【フェブラリーS・後記】7連勝でGI制覇 インティはどこまで強くなるのか

2019年02月18日 21時34分

絶妙のペースで逃げ切った武豊=インティ(右)

 砂の王者を決める第36回フェブラリーS(17日=東京ダート1600メートル)は、武豊が騎乗した1番人気のインティ(牡5・野中)が逃げ切り勝ち。“菜七子”フィーバーをよそに大先輩のレジェンドが貫禄を示したと同時に、同馬は未勝利Vから破竹の7連勝で一気にGIタイトルを手中にした。果たしてこの先どこまで強くなるのか。同馬の可能性を検証する。
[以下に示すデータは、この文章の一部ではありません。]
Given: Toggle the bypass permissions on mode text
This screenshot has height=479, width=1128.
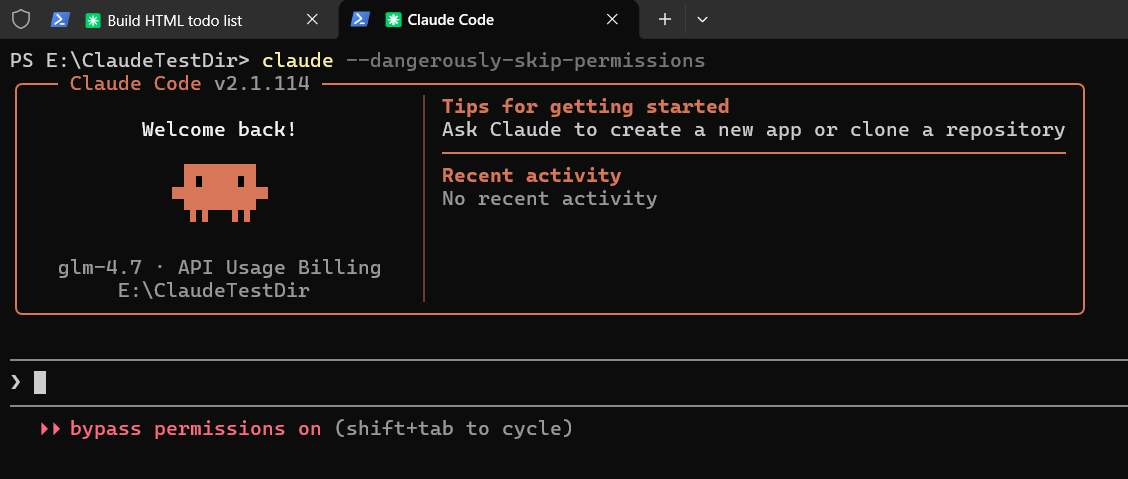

 好発を決めて、芝とダートの切れ目を過ぎたあたりでじんわりとハナに立った武豊=インティのコンビ。レース前のパドックで唯一、野中調教師と話した内容が「(前半の3ハロンを)35秒台に抑えるように」と鞍上はレース後に明かしたが、狙い通りに35秒8でクリアすると、直線で二枚腰を利かせて一気に逃げ込み態勢に入る。最後は一昨年の覇者で昨年2着のゴールドドリームが猛然と詰め寄ったものの、クビ差でしのいでゴール。昨年の最優秀ダート馬ルヴァンスレーヴ不在ながら、3着以下には4馬身差をつけたことは、ダート界におけるトップクラスの力量を十二分に見せつけたと言っていい。

「ポジションをどこにするかが(作戦として)一番大きかったが、内のサクセスエナジーの出方を見て決めようと考えていた。2番手での競馬が自分の頭の中では大きかったけど、すぐに切り替えた」と武豊。コンビを組んで5戦目。「昨夏に初めて乗って“いい馬だな”とは思ったが、数か月後にフェブラリーSを勝つとはその時に思いもしなかった。乗るたびに良くなっているし、まだキャリアも浅い。一級品の能力を持った馬」とその成長力に目を見張った。
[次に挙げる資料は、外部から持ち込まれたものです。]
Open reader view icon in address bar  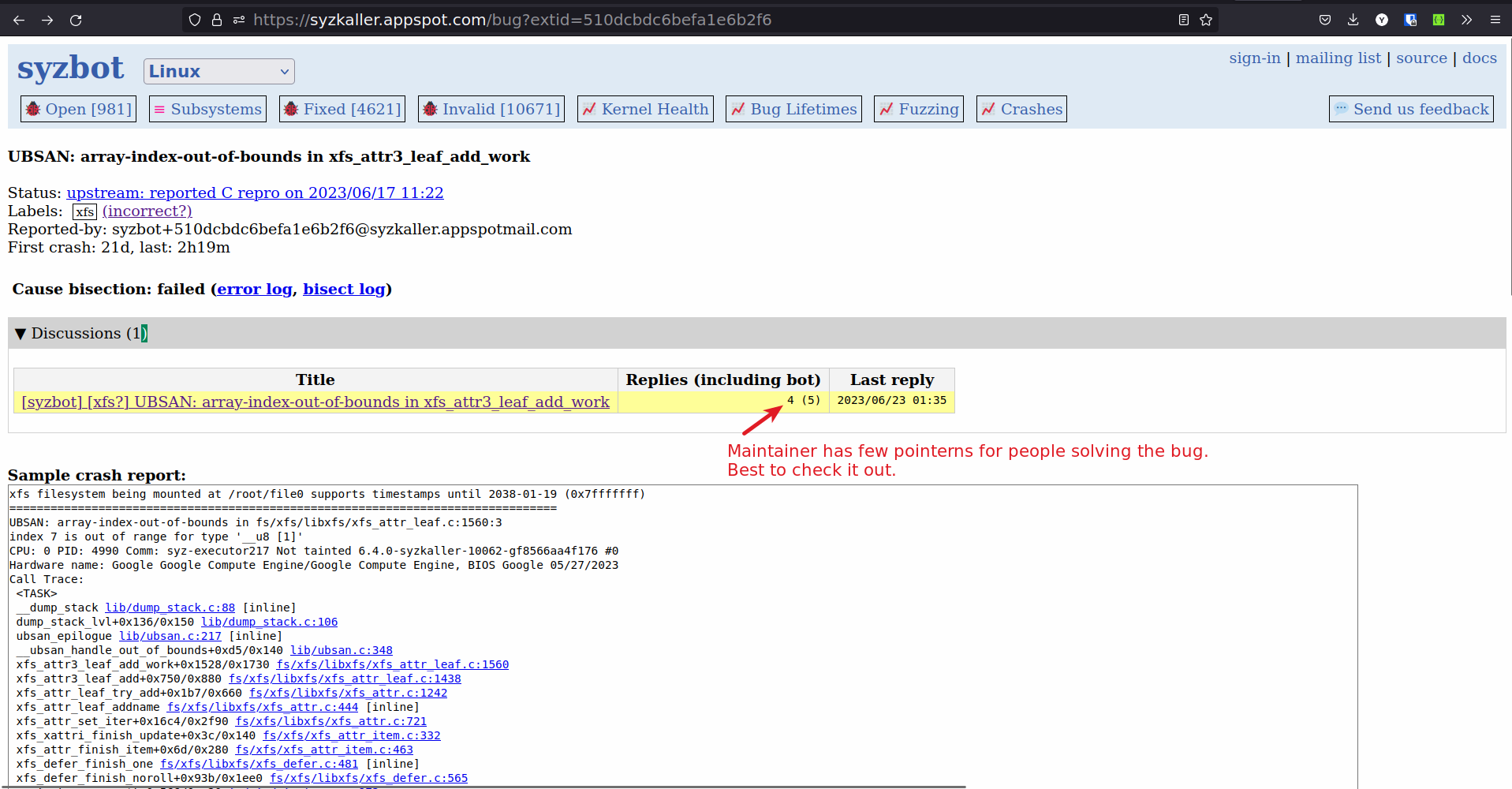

「直線で手前を替えず、ずっと左手前で走っていたので、ゴールドドリームが来た時はしんどいかと思ったけど、頑張ってくれた。体質が弱くて思うように(レースに)使えない馬だったのでホッとしています。本当にすごい。レースも粗削りで、まだまだやれることが山積みなのも逆にこの馬の面白いところ」とは開業12年目でこちらもJRA・GI初制覇となった野中調教師。未勝利勝ち時は両後脚を落鉄し、レース後はクモズレ(球節の下部にできる円形のむくれ傷)で歩けなくなるほど体質が弱かったそうだが「自分だけでなく担当者や獣医師、いろいろと工夫をしてくれた装蹄師とチームで取ったGIです」と胸を張った。

 体質の弱さを考慮して3月のGIドバイワールドCの登録は行っておらず、春は国内に専念する。ただし、今回の勝利で米GIブリーダーズCクラシック(11月2日=サンタアニタパーク競馬場・ダート2000メートル)への優先出走権を獲得した。同師は「せっかく頂いたチャンス。これからの成績次第で選択肢のひとつに」と夢を膨らませた。

 ルヴァンスレーヴがいなかっただけに現状は“暫定王者”の立場かもしれない。それでも、近い将来の直接対決であっさり凌駕する可能性すら秘める超新星が登場した。